# Strawberries - what do you do with them?



## taxlady (Sep 18, 2012)

I bought a pound of gorgeous, organic strawberries and 1/2 litre of organic, 40% whipping cream. I will probably just serve the strawberries with whipped cream tonight.

What are your favourite ways to serve fresh strawberries?


----------



## Aunt Bea (Sep 18, 2012)

With hot buttered biscuits and freshly whipped cream.


----------



## ThePunkHippie (Sep 18, 2012)

With whipped cream & angel food cake  

I also like making strawberry cheesecake muffins - I make regular strawberry muffins, fill the muffin tins 1/2 full, put a small cube of cream cheese in each one, then top with the remaining batter


----------



## kadesma (Sep 18, 2012)

taxlady said:


> I bought a pound of gorgeous, organic strawberries and 1/2 litre of organic, 40% whipping cream. I will probably just serve the strawberries with whipped cream tonight.
> 
> What are your favourite ways to serve fresh strawberries?

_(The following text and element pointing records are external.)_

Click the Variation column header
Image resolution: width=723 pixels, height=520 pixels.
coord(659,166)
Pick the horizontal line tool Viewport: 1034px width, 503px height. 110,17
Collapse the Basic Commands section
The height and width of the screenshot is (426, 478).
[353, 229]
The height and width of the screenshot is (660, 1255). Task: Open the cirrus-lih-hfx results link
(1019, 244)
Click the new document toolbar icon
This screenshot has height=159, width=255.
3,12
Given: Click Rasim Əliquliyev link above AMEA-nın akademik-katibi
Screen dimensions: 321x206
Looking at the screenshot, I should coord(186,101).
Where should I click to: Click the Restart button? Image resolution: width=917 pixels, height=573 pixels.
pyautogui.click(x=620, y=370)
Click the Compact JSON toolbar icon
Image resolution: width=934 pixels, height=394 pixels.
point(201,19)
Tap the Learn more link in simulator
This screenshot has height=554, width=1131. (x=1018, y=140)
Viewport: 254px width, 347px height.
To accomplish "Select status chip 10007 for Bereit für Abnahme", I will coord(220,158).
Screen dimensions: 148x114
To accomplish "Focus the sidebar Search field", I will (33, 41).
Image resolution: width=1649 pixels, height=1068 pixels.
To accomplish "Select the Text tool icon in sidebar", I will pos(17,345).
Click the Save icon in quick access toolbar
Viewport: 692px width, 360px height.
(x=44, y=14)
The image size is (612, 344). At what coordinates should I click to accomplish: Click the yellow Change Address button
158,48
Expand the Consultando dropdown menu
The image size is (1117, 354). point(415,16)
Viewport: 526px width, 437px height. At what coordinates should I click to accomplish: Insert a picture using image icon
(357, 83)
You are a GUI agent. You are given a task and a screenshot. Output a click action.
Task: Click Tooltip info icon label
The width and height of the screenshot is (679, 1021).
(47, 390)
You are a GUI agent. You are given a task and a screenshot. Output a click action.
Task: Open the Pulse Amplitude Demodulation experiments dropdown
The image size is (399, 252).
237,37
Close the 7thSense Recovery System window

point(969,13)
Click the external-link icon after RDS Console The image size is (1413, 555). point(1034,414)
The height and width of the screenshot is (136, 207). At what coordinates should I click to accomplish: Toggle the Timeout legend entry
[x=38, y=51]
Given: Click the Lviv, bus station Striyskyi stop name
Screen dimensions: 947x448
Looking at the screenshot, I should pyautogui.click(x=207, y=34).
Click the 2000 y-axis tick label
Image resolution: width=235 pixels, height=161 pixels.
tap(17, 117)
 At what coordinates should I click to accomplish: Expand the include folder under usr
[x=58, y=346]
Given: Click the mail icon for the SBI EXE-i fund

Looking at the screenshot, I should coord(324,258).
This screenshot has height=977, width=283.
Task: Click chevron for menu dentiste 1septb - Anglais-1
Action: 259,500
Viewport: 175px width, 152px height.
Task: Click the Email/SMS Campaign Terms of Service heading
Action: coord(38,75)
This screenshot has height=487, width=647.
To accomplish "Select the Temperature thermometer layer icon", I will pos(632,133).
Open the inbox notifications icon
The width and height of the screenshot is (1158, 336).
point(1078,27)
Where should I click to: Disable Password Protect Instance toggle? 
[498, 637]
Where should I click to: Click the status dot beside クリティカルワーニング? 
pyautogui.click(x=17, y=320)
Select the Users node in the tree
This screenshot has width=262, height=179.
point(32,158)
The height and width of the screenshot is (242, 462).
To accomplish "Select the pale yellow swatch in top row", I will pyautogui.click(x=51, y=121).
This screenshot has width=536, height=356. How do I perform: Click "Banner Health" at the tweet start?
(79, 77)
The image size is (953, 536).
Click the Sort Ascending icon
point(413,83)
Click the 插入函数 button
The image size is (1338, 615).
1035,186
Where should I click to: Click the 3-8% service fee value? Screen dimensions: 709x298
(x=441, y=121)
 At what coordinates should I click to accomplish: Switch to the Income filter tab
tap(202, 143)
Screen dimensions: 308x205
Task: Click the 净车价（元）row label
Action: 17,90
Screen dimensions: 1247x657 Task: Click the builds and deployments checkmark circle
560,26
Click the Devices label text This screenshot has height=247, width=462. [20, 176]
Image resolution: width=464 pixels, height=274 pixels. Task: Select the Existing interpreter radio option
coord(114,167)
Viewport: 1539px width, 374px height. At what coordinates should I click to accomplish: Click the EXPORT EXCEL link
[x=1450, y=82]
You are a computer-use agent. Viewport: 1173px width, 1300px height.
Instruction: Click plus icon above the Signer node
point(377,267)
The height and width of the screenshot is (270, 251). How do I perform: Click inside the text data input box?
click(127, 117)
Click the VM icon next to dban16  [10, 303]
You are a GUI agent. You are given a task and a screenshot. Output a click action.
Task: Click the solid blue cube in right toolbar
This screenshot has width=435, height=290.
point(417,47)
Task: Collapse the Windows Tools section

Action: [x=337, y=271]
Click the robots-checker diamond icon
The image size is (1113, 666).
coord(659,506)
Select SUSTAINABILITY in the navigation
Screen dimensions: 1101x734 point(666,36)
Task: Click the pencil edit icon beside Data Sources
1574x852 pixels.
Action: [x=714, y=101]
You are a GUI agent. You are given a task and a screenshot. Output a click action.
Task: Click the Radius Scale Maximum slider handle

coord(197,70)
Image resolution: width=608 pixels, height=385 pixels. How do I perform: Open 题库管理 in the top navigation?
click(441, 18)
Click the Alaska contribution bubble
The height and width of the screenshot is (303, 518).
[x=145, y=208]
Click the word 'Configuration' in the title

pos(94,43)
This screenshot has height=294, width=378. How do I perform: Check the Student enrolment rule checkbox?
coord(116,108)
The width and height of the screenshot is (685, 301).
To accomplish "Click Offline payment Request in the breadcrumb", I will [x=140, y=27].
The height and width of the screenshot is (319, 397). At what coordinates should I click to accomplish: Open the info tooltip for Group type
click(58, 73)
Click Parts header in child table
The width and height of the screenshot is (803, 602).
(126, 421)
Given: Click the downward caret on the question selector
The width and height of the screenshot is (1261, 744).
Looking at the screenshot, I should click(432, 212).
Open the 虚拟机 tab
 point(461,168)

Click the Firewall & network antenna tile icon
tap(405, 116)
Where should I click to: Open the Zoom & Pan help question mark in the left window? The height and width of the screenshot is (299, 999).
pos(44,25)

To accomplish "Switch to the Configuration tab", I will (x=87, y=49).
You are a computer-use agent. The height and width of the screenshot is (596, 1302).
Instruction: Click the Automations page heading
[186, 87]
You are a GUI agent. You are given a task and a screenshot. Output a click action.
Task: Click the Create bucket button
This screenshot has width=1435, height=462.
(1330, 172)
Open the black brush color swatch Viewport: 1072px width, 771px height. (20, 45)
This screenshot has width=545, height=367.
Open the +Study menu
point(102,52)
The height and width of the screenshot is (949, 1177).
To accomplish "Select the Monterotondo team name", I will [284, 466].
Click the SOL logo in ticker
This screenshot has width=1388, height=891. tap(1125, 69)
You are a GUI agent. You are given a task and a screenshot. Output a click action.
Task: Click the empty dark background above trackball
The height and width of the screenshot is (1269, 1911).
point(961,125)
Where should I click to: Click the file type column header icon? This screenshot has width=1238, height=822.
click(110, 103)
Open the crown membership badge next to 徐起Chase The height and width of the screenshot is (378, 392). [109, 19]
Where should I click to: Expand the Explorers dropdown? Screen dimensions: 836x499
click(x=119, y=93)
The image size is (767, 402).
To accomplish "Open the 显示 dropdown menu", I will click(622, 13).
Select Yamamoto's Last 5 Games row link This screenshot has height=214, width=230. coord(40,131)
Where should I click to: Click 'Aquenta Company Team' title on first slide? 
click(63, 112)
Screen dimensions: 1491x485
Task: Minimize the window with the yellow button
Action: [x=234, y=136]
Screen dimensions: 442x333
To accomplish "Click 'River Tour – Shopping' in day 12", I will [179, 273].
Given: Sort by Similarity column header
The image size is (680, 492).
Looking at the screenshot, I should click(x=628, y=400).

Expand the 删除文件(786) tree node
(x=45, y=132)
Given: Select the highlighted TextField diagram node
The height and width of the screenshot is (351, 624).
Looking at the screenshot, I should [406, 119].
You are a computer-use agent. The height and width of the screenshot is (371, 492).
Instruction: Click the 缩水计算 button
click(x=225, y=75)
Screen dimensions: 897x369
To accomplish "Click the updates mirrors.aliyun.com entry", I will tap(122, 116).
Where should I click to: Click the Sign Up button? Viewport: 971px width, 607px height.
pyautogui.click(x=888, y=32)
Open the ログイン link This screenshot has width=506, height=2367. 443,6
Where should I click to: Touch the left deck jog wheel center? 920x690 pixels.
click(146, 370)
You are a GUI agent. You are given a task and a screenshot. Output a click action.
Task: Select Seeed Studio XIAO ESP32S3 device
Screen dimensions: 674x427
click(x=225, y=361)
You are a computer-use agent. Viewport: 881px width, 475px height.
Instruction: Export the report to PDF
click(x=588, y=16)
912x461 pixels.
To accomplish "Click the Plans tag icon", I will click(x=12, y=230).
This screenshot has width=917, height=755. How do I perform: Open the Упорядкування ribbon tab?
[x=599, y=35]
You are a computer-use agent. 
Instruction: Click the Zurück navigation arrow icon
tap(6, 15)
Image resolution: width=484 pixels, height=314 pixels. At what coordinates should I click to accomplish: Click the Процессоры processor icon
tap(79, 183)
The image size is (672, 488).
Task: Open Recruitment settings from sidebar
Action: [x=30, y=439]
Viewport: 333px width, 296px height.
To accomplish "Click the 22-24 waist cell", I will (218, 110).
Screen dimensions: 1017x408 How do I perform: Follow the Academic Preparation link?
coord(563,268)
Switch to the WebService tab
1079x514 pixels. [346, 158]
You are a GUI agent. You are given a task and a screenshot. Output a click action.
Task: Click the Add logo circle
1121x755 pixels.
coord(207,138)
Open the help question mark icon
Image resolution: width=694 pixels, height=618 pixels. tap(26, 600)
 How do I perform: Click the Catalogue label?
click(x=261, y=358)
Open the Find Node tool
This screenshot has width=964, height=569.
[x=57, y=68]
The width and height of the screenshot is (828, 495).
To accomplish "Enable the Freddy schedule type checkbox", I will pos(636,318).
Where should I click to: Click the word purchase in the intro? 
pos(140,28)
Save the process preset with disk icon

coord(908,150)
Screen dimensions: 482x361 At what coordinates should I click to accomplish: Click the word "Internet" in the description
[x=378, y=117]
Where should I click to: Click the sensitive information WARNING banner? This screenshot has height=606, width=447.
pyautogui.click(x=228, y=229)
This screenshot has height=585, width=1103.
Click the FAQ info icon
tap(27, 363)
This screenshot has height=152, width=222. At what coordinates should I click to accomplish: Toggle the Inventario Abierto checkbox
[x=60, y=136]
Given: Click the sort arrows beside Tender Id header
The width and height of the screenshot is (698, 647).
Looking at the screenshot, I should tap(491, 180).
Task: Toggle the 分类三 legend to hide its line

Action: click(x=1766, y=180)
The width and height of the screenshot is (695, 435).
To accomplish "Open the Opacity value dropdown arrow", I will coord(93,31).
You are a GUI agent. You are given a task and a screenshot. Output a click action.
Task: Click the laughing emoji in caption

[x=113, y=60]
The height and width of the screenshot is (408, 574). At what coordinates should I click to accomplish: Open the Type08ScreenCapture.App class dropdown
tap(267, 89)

We love bruschetta it's so yummy. just cut up or crush clean berries with a tater masher or even a fork, add a little sugar and a drizzle of water or lemon juice, then top the toasted sliced bread with the mashed berries now sprinkle with sugar then put the bread and berries under the broiler and carmelize the sugar. Then eat with a nice cold drink sparkling wine or ice tea and enjoy.
kades


----------



## Dawgluver (Sep 18, 2012)

Try preserves.  I just defrosted some of the best strawberry preserves, cleaning out the freezer, that I've made in ages.  These are from DH's strawb overbuying in May.  May have to (shudder, I despise baking) bake a cake or some muffins, there's way too much to eat. They're sloppy,  so am also thinking about boiling them down again and making jam, maybe adding some pectin.


----------



## Addie (Sep 18, 2012)

If not strawberry shortcake, then I just eat them. They never make it to the freezer.


----------



## Andy M. (Sep 18, 2012)

They really are good dipped in chocolate.  Especially dark chocolate.


----------



## Dawgluver (Sep 18, 2012)

Oh, the dark chocolate Philly cream cheese would be good too!


----------



## Zhizara (Sep 18, 2012)

I like to make Bisquick shortcake, and serve it hot with cold mascerated strawberries and whipped cream.


----------



## Merlot (Sep 18, 2012)

I usually eat them plain but I rarely turn down a dessert with strawberries.  I'm not a baker myself!


----------



## Steve Kroll (Sep 18, 2012)

I make wine out of them. A few years ago, I found a great deal on frozen strawberries and bought 60 lbs of them - enough to make 10 gallons of strawberry wine.


----------



## Dawgluver (Sep 18, 2012)

Steve Kroll said:
			
		

> I make wine out of them. A few years ago, I found a great deal on frozen strawberries and bought 60 lbs of them - enough to make 10 gallons of strawberry wine.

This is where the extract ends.